I do not have a single best policy. Roughly, I like something like:

hourly snapshots for a day on active datasets,
daily snapshots for a week,
weekly snapshots for a month,
and then a hard stop.

The exact numbers are less important than the existence of a cap. If you do not choose a cap, time will choose one for you.

send/recv: replication that feels tangible

The first time I successfully used zfs send and zfs recv, it clicked for me that ZFS can be a real replication tool. It is not always the right tool, and it can be dangerous if you do not understand what it overwrites, but it is powerful.
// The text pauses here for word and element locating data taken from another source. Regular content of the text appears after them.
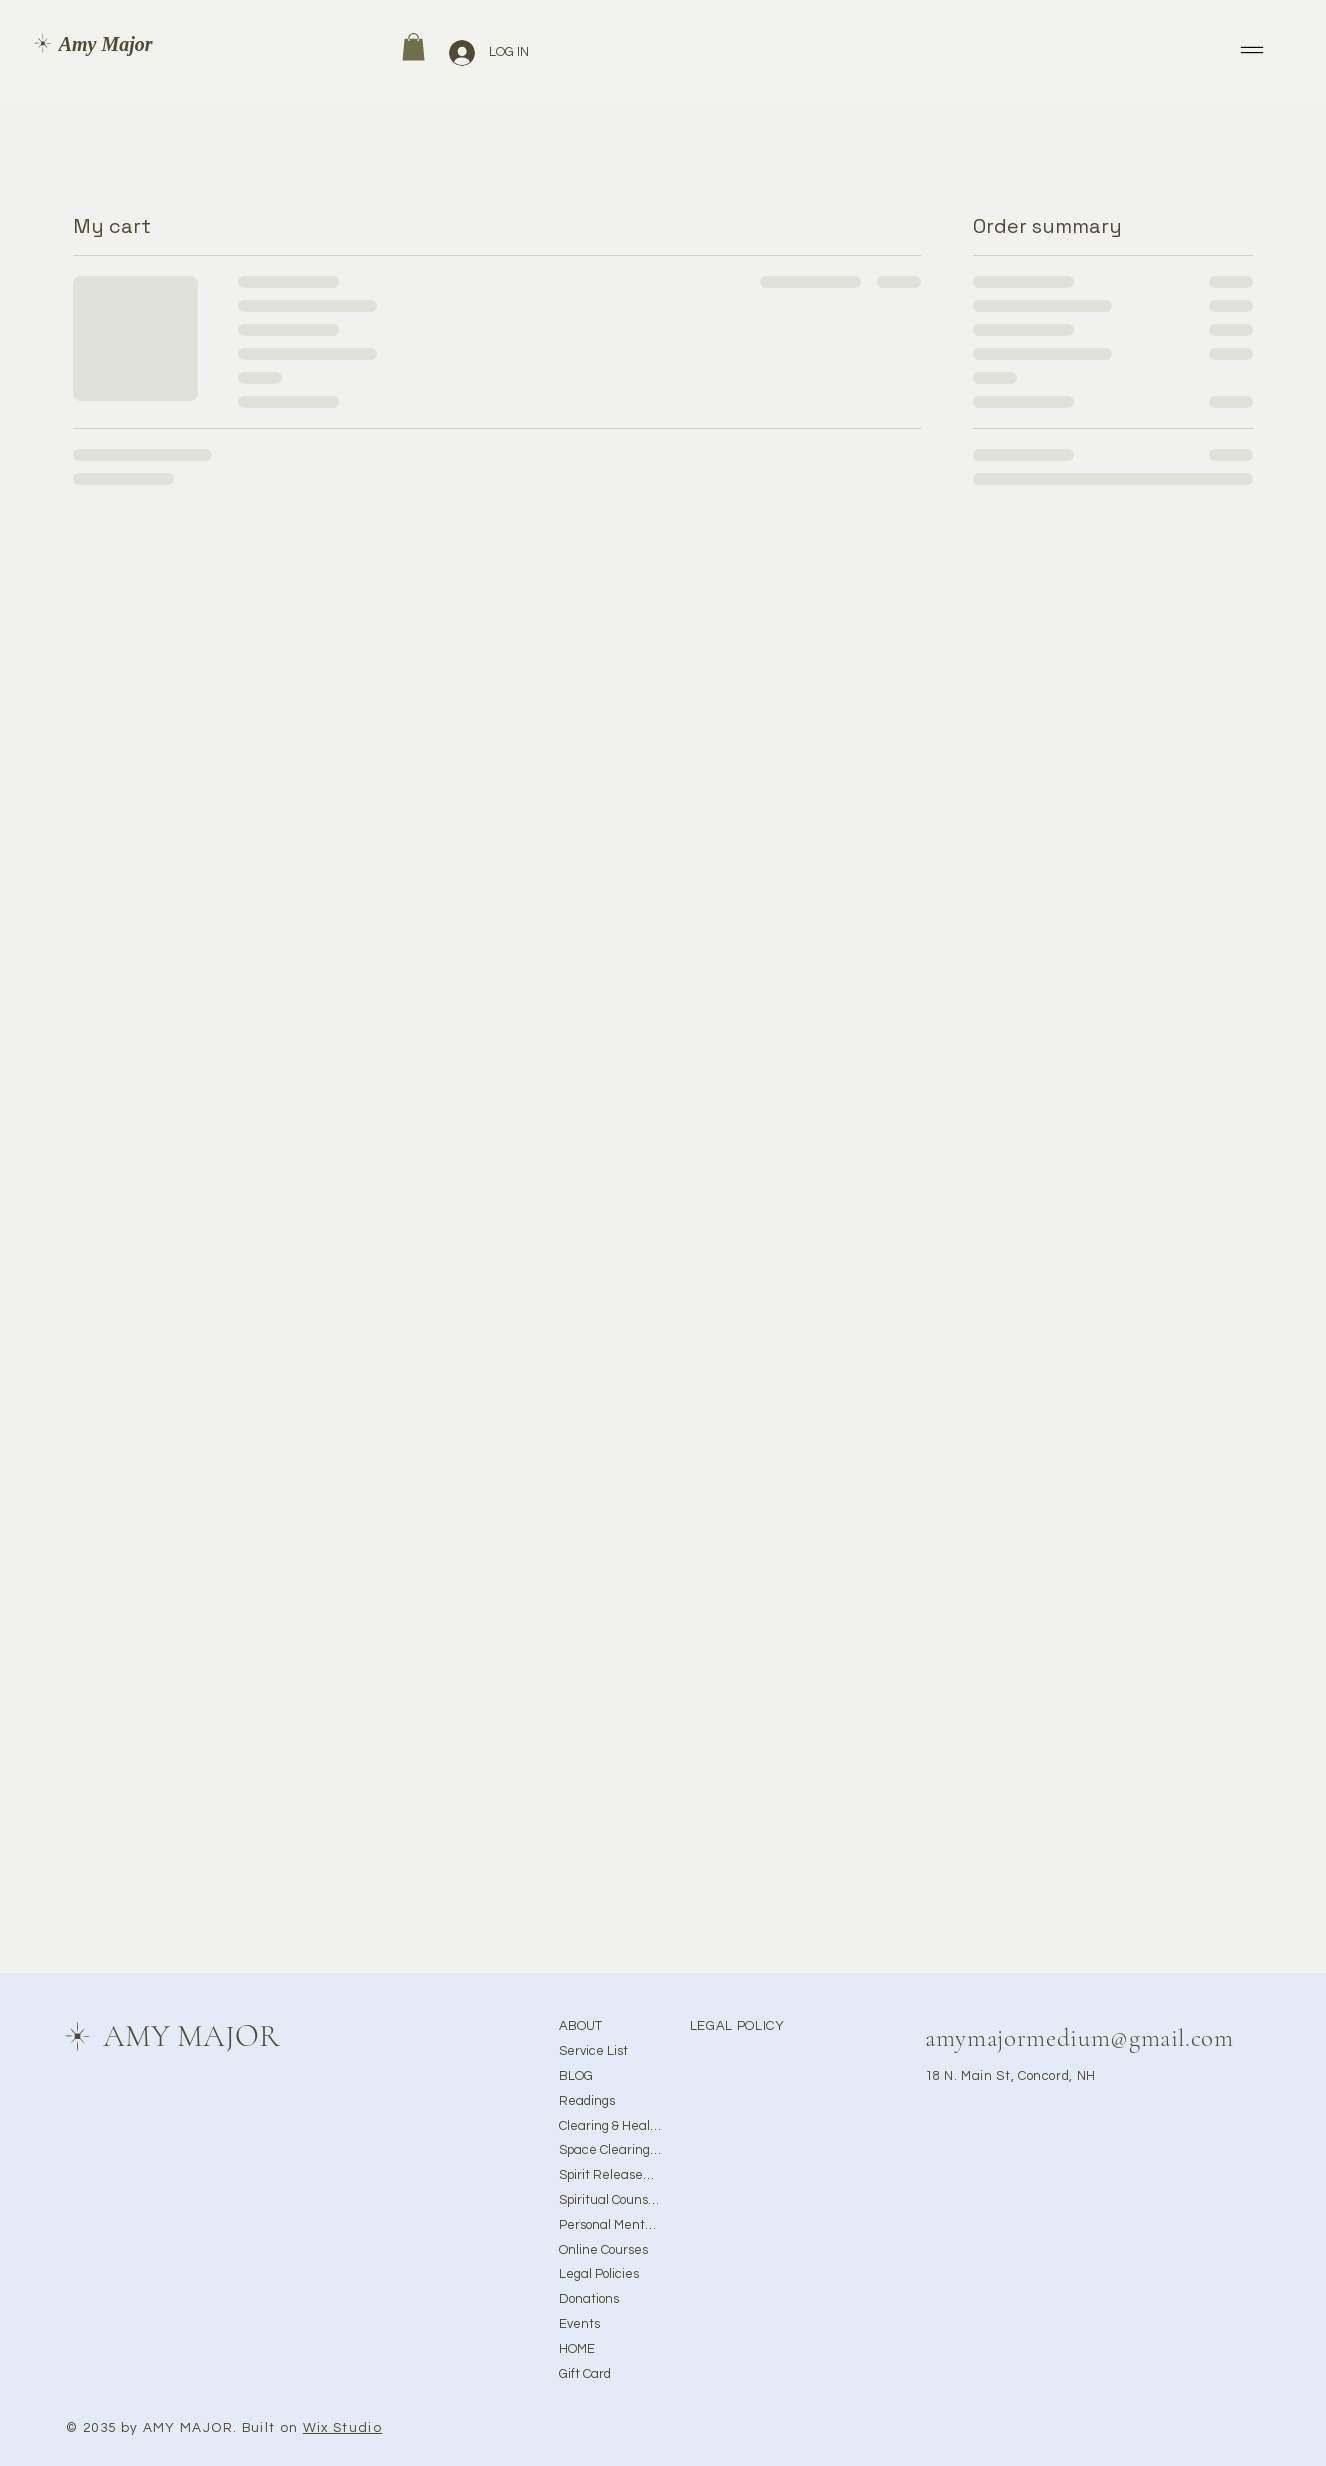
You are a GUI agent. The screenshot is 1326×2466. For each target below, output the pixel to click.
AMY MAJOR (191, 2036)
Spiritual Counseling (610, 2200)
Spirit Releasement (610, 2175)
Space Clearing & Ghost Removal (610, 2150)
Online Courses (603, 2250)
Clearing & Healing (610, 2126)
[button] (413, 46)
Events (579, 2324)
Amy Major (106, 44)
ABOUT (580, 2026)
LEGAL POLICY (737, 2026)
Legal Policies (599, 2274)
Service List (593, 2051)
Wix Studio (342, 2428)
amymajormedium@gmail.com (1079, 2038)
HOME (577, 2349)
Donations (589, 2299)
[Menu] (1253, 50)
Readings (587, 2101)
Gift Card (585, 2374)
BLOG (576, 2076)
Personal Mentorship (610, 2225)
In my lab I use it in a conservative way: I replicate important datasets to a second box on a schedule. I assume the second box can also fail, but at least it is a different failure domain.

example: incremental send sketch

# example: send latest snapshot incrementally
set -euo pipefail

SRC="tank/apps"
DST="backup/apps"

latest=$(zfs list -t snapshot -o name -s creation -H "$SRC" | tail -n 1)
prev=$(zfs list -t snapshot -o name -s creation -H "$SRC" | tail -n 2 | head -n 1)

# create a new snapshot for this run
now="${SRC}@rep-$(date +%Y%m%d-%H%M)"
zfs snapshot "$now"

# send incrementally from prev to now
zfs send -I "$prev" "$now" | zfs recv -u "$DST"

I treat this as a sketch, not a drop-in script. The important part is understanding what -I does and testing on a non-critical dataset first. Replication is a sharp tool.

restore drills: the only honest test

I do not trust a snapshot policy until I have used it to restore something. In a lab, the easiest drill is to create a temporary clone, mount it somewhere, and check the files. If you can do that calmly, you can probably recover during a real incident.

For VM datasets in Proxmox, restores can involve the UI or the CLI. Either way, I want at least one practiced path written down.

what worked / what broke

what worked

Splitting datasets by behavior. Backups got clearer and rollbacks got less scary.
Snapshot before upgrades. It reduced the risk of “I should not have done that”.
Short retention with a hard cap. The pool stays healthy and predictable.
Replication to a second box. It is not perfect, but it is a real second copy.

what broke

Letting snapshots grow without pruning. Eventually something fills, and you notice too late.
Assuming send/recv is safe by default. It can overwrite state if you are sloppy.
Snapshotting everything the same way. Databases and logs do not behave like model artifacts.

closing thought

ZFS does not remove risk, but it changes the shape of it. In the grid, I am willing to trade a little complexity for the ability to roll back. The price is that I have to be disciplined about datasets and pruning.